Task statement.
Check every line below for the string "agent". Copy the ones that have it.

Top of Data for this exercise

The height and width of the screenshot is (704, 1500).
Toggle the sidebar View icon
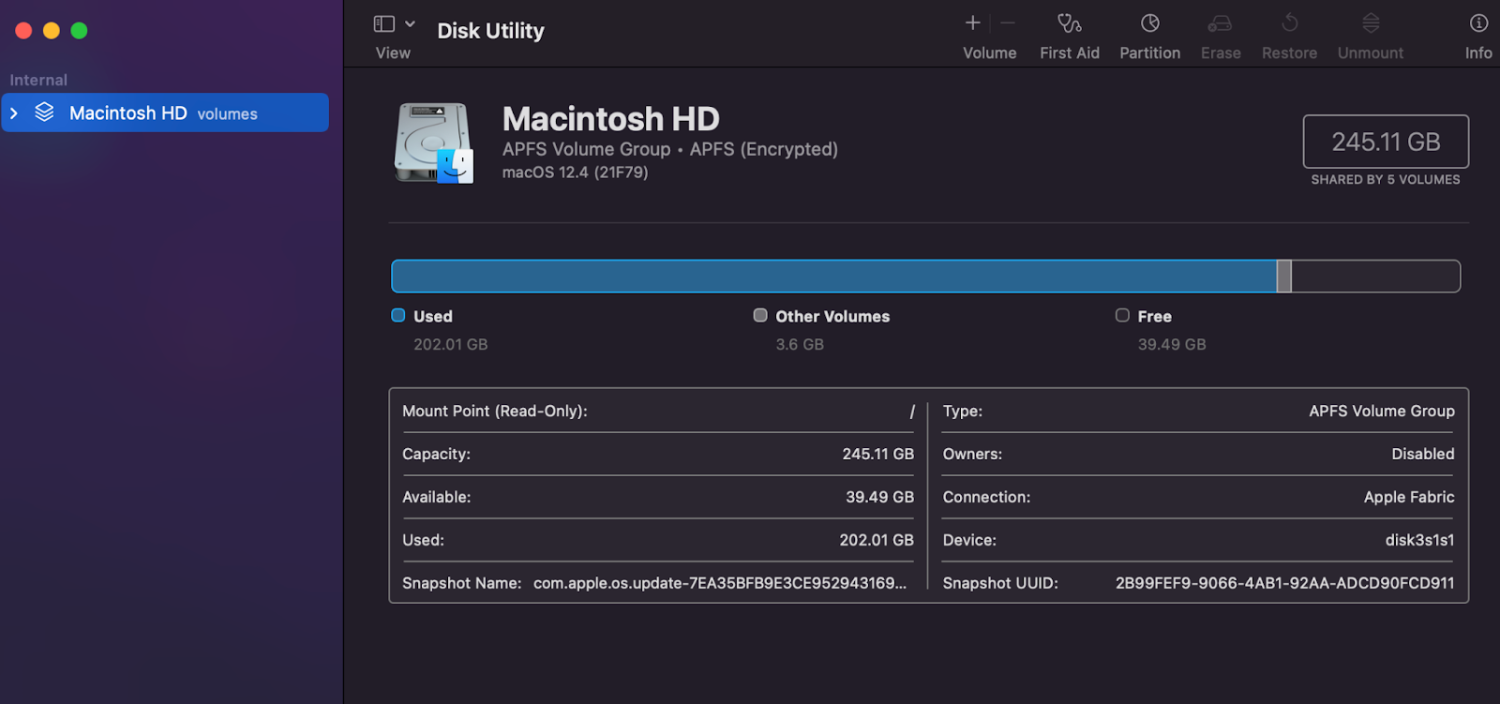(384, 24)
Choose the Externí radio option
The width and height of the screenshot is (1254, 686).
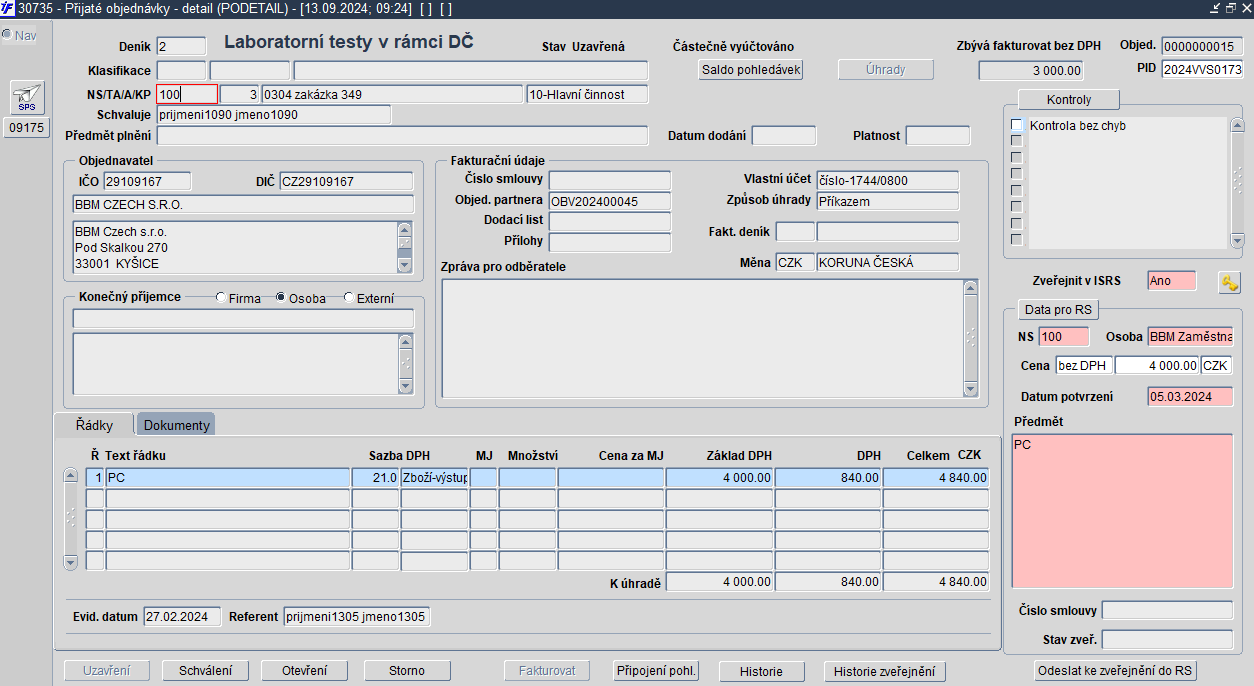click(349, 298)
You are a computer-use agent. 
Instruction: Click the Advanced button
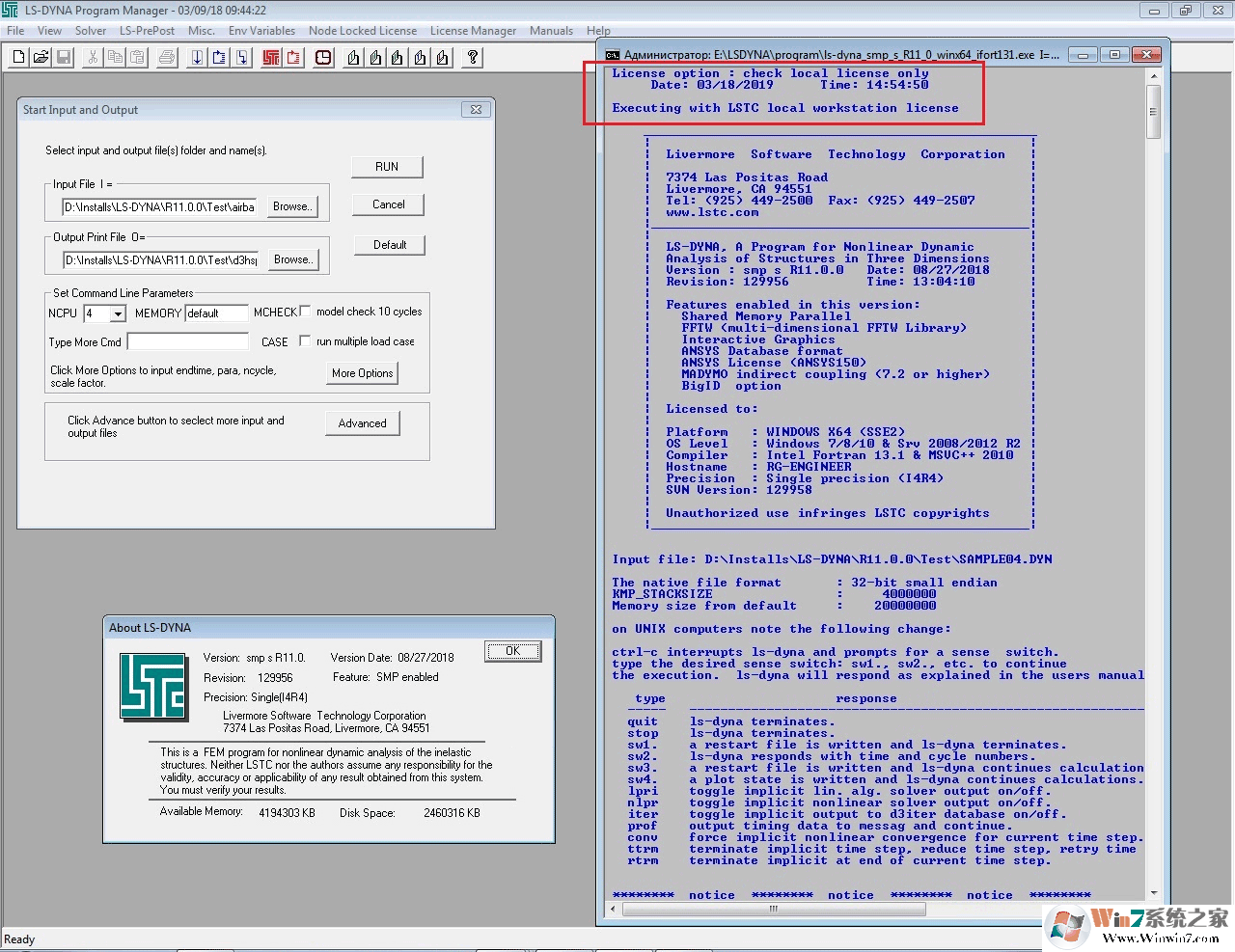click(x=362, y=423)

Bottom of Data for this exercise
Top of Data for this exercise

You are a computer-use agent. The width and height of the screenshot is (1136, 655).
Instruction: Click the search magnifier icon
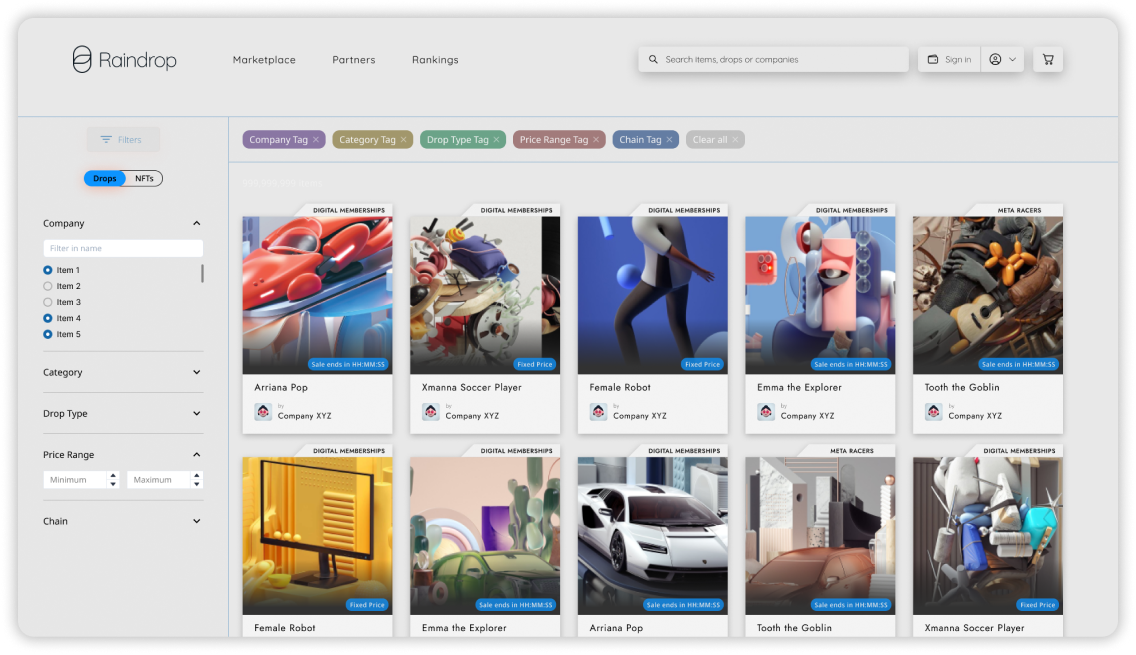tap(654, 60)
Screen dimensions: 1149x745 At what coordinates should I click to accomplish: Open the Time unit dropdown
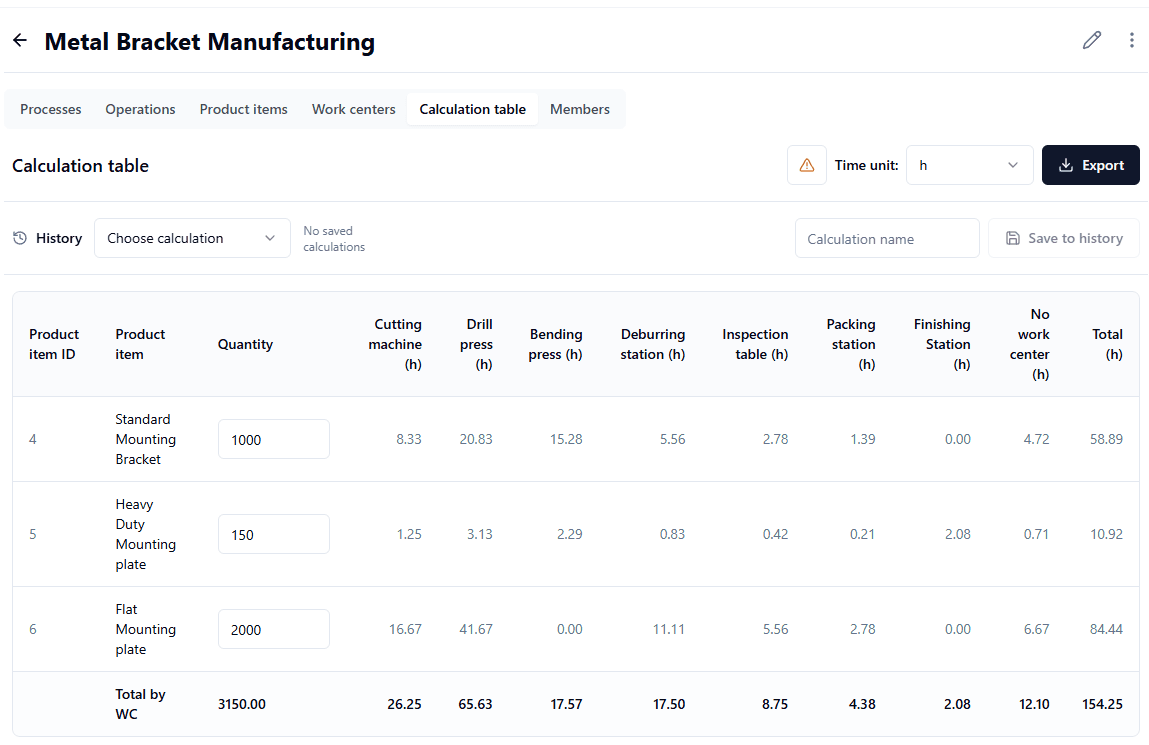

Bottom of Data for this exercise

Task result.
You are a computer-use agent. 
You are a computer-use agent. The width and height of the screenshot is (1136, 655).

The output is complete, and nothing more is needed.